§ Request: Please render all the lines below as a Markdown table with two columns, Row and Line, numbering each row and leaving out any blank lines.

§ Given records:
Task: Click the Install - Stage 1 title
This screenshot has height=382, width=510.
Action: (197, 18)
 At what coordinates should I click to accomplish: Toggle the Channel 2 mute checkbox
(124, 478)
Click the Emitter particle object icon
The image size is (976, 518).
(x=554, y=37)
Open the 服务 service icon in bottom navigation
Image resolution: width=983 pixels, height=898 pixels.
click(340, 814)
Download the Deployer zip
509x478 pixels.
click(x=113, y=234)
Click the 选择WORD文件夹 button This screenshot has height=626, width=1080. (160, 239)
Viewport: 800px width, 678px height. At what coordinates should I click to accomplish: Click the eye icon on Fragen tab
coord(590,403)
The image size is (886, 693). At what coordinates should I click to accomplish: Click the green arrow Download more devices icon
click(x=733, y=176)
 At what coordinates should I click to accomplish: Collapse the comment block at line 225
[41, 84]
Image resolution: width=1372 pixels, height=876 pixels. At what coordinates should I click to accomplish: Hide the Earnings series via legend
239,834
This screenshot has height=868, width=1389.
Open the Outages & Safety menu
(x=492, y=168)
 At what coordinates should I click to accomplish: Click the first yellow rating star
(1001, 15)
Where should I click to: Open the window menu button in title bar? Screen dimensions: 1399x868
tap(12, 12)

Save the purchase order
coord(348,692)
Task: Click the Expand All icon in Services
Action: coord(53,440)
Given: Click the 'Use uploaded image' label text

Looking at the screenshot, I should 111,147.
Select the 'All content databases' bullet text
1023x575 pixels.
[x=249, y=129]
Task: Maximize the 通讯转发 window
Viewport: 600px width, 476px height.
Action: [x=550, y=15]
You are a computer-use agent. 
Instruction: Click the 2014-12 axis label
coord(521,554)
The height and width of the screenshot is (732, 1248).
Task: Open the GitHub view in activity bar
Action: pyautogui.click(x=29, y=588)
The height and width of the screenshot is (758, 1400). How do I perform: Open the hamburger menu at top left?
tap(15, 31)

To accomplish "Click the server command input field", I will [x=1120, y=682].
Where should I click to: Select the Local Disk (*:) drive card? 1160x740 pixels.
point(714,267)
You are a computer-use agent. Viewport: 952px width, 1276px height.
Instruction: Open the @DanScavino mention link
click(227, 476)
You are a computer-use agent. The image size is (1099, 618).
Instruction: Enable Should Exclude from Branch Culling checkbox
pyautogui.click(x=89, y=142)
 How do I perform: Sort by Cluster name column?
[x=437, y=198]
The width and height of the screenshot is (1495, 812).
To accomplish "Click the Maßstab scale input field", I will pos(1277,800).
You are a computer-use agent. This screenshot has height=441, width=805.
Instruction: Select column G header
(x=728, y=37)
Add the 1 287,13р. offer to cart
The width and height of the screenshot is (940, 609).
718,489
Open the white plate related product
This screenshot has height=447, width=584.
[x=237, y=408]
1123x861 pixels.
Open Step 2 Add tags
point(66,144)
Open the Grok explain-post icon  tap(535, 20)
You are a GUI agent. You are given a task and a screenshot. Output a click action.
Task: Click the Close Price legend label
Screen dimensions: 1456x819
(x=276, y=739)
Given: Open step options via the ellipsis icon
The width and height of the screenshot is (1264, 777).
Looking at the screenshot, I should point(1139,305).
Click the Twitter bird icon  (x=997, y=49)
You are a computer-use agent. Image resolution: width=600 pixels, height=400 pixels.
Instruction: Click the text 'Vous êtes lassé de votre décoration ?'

§ Answer for this exercise:
| Row | Line |
|---|---|
| 1 | Task: Click the Install - Stage 1 title |
| 2 | This screenshot has height=382, width=510. |
| 3 | Action: (197, 18) |
| 4 |  At what coordinates should I click to accomplish: Toggle the Channel 2 mute checkbox |
| 5 | (124, 478) |
| 6 | Click the Emitter particle object icon |
| 7 | The image size is (976, 518). |
| 8 | (x=554, y=37) |
| 9 | Open the 服务 service icon in bottom navigation |
| 10 | Image resolution: width=983 pixels, height=898 pixels. |
| 11 | click(340, 814) |
| 12 | Download the Deployer zip |
| 13 | 509x478 pixels. |
| 14 | click(x=113, y=234) |
| 15 | Click the 选择WORD文件夹 button This screenshot has height=626, width=1080. (160, 239) |
| 16 | Viewport: 800px width, 678px height. At what coordinates should I click to accomplish: Click the eye icon on Fragen tab |
| 17 | coord(590,403) |
| 18 | The image size is (886, 693). At what coordinates should I click to accomplish: Click the green arrow Download more devices icon |
| 19 | click(x=733, y=176) |
| 20 |  At what coordinates should I click to accomplish: Collapse the comment block at line 225 |
| 21 | [41, 84] |
| 22 | Image resolution: width=1372 pixels, height=876 pixels. At what coordinates should I click to accomplish: Hide the Earnings series via legend |
| 23 | 239,834 |
| 24 | This screenshot has height=868, width=1389. |
| 25 | Open the Outages & Safety menu |
| 26 | (x=492, y=168) |
| 27 |  At what coordinates should I click to accomplish: Click the first yellow rating star |
| 28 | (1001, 15) |
| 29 | Where should I click to: Open the window menu button in title bar? Screen dimensions: 1399x868 |
| 30 | tap(12, 12) |
| 31 | Save the purchase order |
| 32 | coord(348,692) |
| 33 | Task: Click the Expand All icon in Services |
| 34 | Action: coord(53,440) |
| 35 | Given: Click the 'Use uploaded image' label text |
| 36 | Looking at the screenshot, I should 111,147. |
| 37 | Select the 'All content databases' bullet text |
| 38 | 1023x575 pixels. |
| 39 | [x=249, y=129] |
| 40 | Task: Maximize the 通讯转发 window |
| 41 | Viewport: 600px width, 476px height. |
| 42 | Action: [x=550, y=15] |
| 43 | You are a computer-use agent.  |
| 44 | Instruction: Click the 2014-12 axis label |
| 45 | coord(521,554) |
| 46 | The height and width of the screenshot is (732, 1248). |
| 47 | Task: Open the GitHub view in activity bar |
| 48 | Action: pyautogui.click(x=29, y=588) |
| 49 | The height and width of the screenshot is (758, 1400). How do I perform: Open the hamburger menu at top left? |
| 50 | tap(15, 31) |
| 51 | To accomplish "Click the server command input field", I will [x=1120, y=682]. |
| 52 | Where should I click to: Select the Local Disk (*:) drive card? 1160x740 pixels. |
| 53 | point(714,267) |
| 54 | You are a computer-use agent. Viewport: 952px width, 1276px height. |
| 55 | Instruction: Open the @DanScavino mention link |
| 56 | click(227, 476) |
| 57 | You are a computer-use agent. The image size is (1099, 618). |
| 58 | Instruction: Enable Should Exclude from Branch Culling checkbox |
| 59 | pyautogui.click(x=89, y=142) |
| 60 |  How do I perform: Sort by Cluster name column? |
| 61 | [x=437, y=198] |
| 62 | The width and height of the screenshot is (1495, 812). |
| 63 | To accomplish "Click the Maßstab scale input field", I will pos(1277,800). |
| 64 | You are a computer-use agent. This screenshot has height=441, width=805. |
| 65 | Instruction: Select column G header |
| 66 | (x=728, y=37) |
| 67 | Add the 1 287,13р. offer to cart |
| 68 | The width and height of the screenshot is (940, 609). |
| 69 | 718,489 |
| 70 | Open the white plate related product |
| 71 | This screenshot has height=447, width=584. |
| 72 | [x=237, y=408] |
| 73 | 1123x861 pixels. |
| 74 | Open Step 2 Add tags |
| 75 | point(66,144) |
| 76 | Open the Grok explain-post icon  tap(535, 20) |
| 77 | You are a GUI agent. You are given a task and a screenshot. Output a click action. |
| 78 | Task: Click the Close Price legend label |
| 79 | Screen dimensions: 1456x819 |
| 80 | (x=276, y=739) |
| 81 | Given: Open step options via the ellipsis icon |
| 82 | The width and height of the screenshot is (1264, 777). |
| 83 | Looking at the screenshot, I should point(1139,305). |
| 84 | Click the Twitter bird icon  (x=997, y=49) |
| 85 | You are a computer-use agent. Image resolution: width=600 pixels, height=400 pixels. |
| 86 | Instruction: Click the text 'Vous êtes lassé de votre décoration ?' |